Return only the stretch of the material below that begins with the line containing "Image resolution: width=390, height=876." and ends with the line containing "Понятно (195, 819)", exactly; both of those lines belong to it.

Excerpted data:
━━━
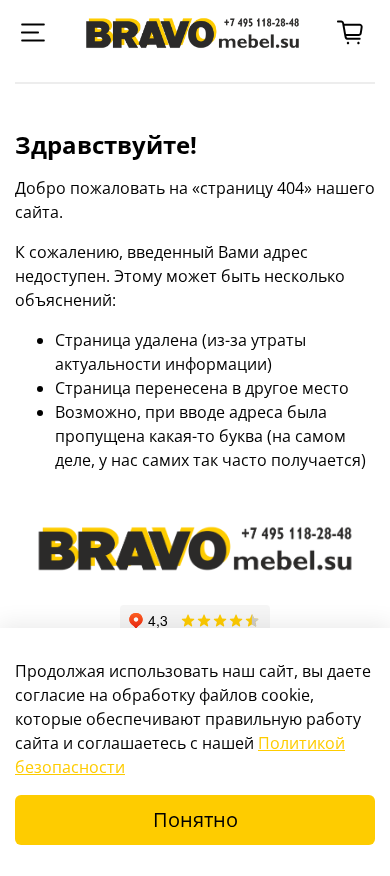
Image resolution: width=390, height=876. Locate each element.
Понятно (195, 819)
━━━
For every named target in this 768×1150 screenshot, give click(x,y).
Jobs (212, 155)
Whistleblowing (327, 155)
━━━
Task response:
Image resolution: width=390, height=876. Locate each element.
Понятно (195, 819)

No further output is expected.